Unfounded claims that the Voice to Parliament referendum will be “rigged” have ramped up after mainstream political figures from the No campaign accused the Australian Electoral Commission (AEC) of favouring the Yes campaign.
Late last week, the AEC’s Tom Rogers stated that a cross on the referendum ballot was “unlikely” to be counted as a No vote, as had been standard practice for 30 years and several referendums before the Voice.
This prompted an outcry from No campaigners in politics and in the media. No campaign leader Nyunggai Warren Mundine said: “you [sic] got to question the integrity of the @AusElectoralCom”. Opposition Leader Peter Dutton said this rule showed that the process was “rigged”. The No campaign released a video about the decision called “Everybody knows”, which featured a song with the lyrics “The fight was fixed”.
The AEC was quick to respond, releasing a statement saying that it “completely and utterly rejects the suggestions by some that by transparently following the established, public and known legislative requirements, we are undermining the impartiality and fairness of the referendum”.
But these claims had already emboldened some at the fringes to spread claims of electoral fraud. These claims have circulated in the past — citing the fact-checking No campaign as “rigging” the referendum — but escalated last week.
On platforms such as Twitter and Telegram, hundreds of thousands of people saw posts from fringe political figures such as former MP and United Australia Party national director Craig Kelly and neo-Nazi Blair Cottrell, who shared clips of media coverage of the AEC’s statements with comments calling the referendum manipulated and fixed.
Similar clips were shared dozens of times in anti-vaccine, far-right and other online conspiracy communities. On Facebook, posts and comments in anti-Voice groups — such as “Senator Jacinta Price — Dont Divide Us Vote No” and “Vote No to the Voice to Parliament, before we are all Damned” — went further, spreading election fraud conspiracies around destroying mail-in ballots or erasing votes written in pencil.
Dr Kurt Sengul, a far-right and populism researcher, said it was “incredibly noteworthy and concerning” that the undermining of the AEC had been led by a mainstream political party.
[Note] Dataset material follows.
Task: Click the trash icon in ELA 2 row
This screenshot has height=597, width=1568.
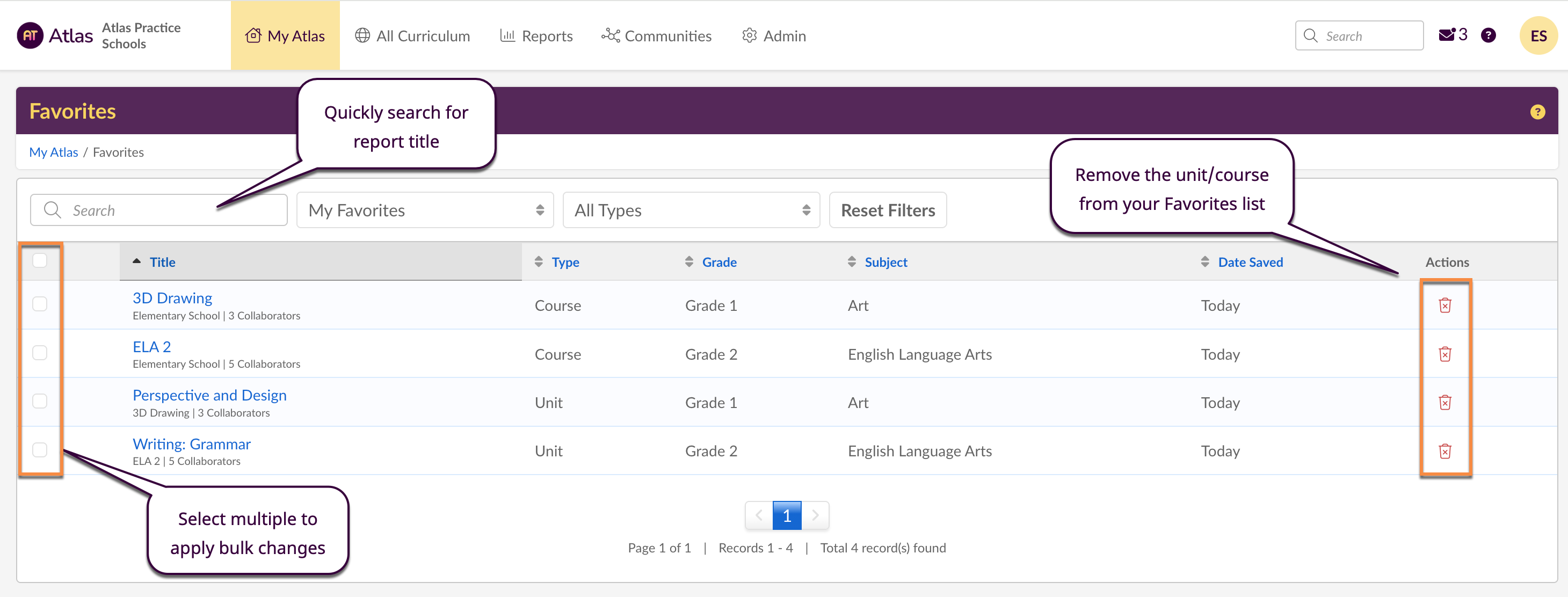Action: pos(1444,354)
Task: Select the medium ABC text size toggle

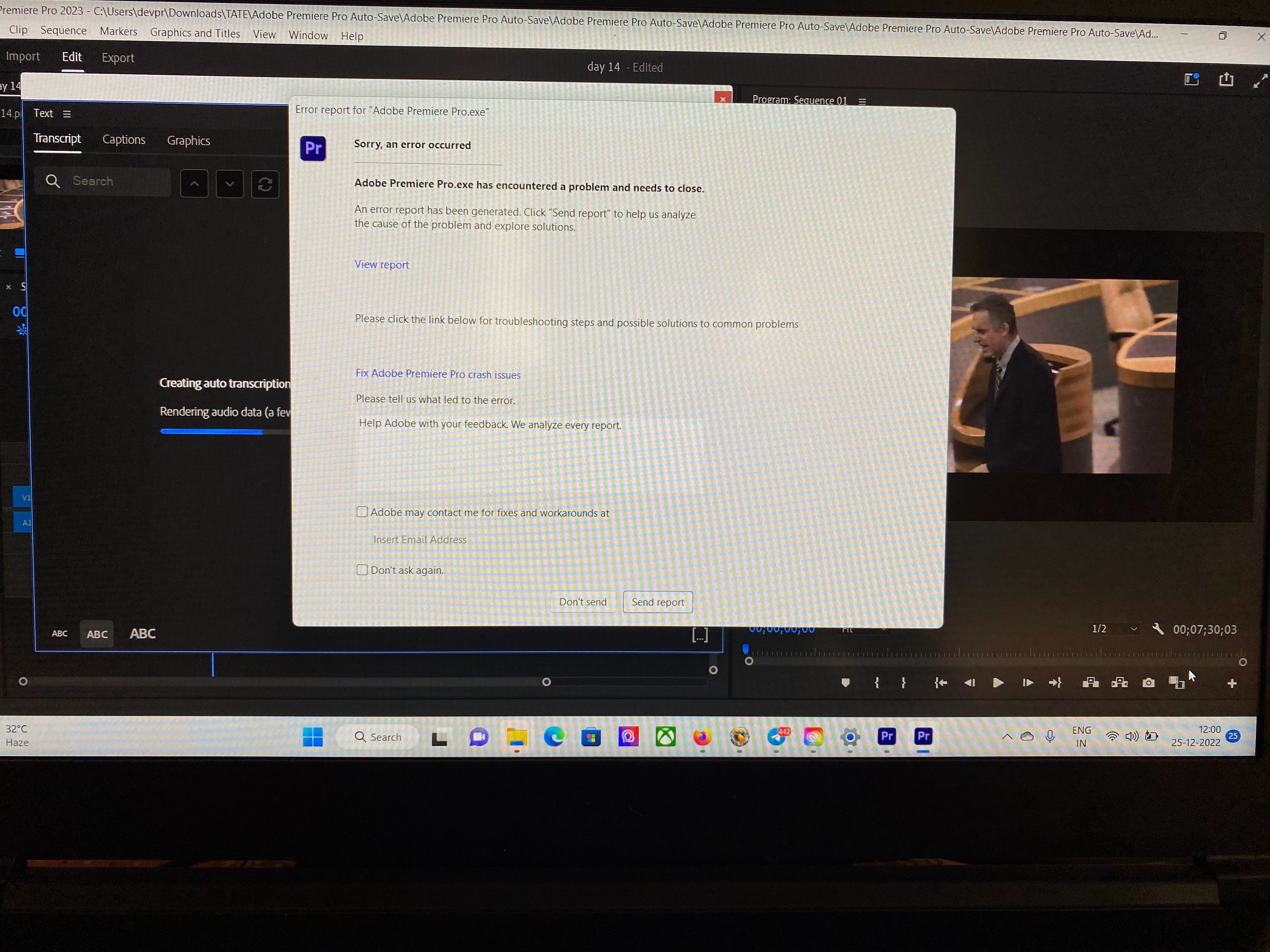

“To see the claim that the AEC is ‘rigging’ the referendum emerge from the Liberal/National Party was really concerning and I think will serve to mainstream and normalise conspiracies around election integrity moving forward,” Sengul told Crikey.
While baseless electoral fraud claims failed to catch on during the 2022 federal election, Sengul said sowing distrust around the function of an institution like the AEC lays the groundwork for delegitimising future events beyond the referendum, such as a future federal election.
“We may look back at this moment as a turning point for when election lies and conspiracy theories entered into Australian mainstream political discourse,” he said.